RIHA - Mevsimlik tarım işçilerinin zorlu mesaisi başladı. Yılın 6 ayını tarlalarda geçiren çocukların hayalleri ellerinden alınırken, kadınlar kendilerine biçilen rolün ağır yükü altında eziliyor.
Riha'da, Nisan-Mayıs ayları ile birlikte çalışma sezonunu açan mevsimlik tarım işçilerinin göçü başladı. Her yıl yaşadıkları topraklardan koparak, evlerinden kilometrelerce uzaklıktaki kentlere göçen işçiler, aylarca derme çatma naylon çadırlarda ayakta kalma mücadelesi veriyor. 7’den 70’e tüm ailenin çalıştığı tarlalar, küçük çocuklar için “oyun alanı” olurken, ilkokul çağındaki çocuklar için “çalışma alanı” oluyor.

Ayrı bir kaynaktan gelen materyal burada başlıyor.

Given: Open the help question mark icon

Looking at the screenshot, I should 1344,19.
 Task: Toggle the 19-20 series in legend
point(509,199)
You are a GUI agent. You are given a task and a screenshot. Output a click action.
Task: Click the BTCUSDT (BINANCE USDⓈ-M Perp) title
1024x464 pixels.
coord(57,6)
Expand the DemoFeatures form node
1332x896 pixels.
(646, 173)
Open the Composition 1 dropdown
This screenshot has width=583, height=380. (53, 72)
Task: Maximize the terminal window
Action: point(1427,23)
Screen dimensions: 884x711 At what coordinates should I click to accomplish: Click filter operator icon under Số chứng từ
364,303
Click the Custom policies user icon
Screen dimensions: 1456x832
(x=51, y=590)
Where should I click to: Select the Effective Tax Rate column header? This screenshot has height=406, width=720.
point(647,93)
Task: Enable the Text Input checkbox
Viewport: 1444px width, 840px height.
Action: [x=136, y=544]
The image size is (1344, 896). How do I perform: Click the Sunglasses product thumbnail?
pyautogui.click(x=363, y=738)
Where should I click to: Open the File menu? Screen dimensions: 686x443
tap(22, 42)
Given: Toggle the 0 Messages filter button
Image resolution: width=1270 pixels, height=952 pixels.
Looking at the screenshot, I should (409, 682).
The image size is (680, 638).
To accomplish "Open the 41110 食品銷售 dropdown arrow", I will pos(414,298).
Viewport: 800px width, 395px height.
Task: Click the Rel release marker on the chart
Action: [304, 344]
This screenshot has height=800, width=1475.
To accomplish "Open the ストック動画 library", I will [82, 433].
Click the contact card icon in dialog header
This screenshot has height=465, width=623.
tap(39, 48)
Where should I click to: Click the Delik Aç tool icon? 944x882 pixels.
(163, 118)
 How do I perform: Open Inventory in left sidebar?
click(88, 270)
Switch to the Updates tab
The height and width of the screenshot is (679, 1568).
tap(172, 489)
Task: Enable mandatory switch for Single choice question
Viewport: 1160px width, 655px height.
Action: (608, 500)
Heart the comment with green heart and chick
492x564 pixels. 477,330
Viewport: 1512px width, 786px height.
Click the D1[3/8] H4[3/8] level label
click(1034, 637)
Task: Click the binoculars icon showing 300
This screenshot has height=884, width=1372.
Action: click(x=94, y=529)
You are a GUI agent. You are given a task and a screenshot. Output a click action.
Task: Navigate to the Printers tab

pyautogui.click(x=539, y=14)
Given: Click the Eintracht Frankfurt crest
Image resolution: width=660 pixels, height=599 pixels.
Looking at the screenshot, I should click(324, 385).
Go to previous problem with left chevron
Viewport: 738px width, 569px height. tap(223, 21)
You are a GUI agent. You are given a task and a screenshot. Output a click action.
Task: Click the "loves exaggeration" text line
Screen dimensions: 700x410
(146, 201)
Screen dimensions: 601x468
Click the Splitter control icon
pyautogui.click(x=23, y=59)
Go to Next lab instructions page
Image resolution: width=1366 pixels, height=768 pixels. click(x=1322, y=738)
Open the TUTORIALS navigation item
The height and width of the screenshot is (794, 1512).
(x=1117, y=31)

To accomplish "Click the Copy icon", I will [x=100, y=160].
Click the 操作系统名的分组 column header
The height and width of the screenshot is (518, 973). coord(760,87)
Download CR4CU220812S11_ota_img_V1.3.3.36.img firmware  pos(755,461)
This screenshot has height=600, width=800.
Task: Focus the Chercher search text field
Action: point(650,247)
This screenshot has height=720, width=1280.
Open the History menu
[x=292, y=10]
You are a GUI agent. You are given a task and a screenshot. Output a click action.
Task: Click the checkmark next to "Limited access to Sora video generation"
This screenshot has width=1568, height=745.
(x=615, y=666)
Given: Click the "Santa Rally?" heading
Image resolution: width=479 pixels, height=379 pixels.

Kendilerini “soğan işçisi” olarak tanımlayan Sêweregli mevsimlik tarım işçileri, yılın ilk soğan hasadını Adana’da yaptıktan sonra Riha’nın Wêranşar ilçesi Cendeli (Ekindöver) Mahallesi’ne geçti. Bir ay sonra da üçüncü durukları olan Çorum’a yolculukları başlayacak. Buradaki soğan hasadının bitmesi ardından dönüş yoluna girecek işçilerin, yolculukları ise Kasım ayında bitiyor.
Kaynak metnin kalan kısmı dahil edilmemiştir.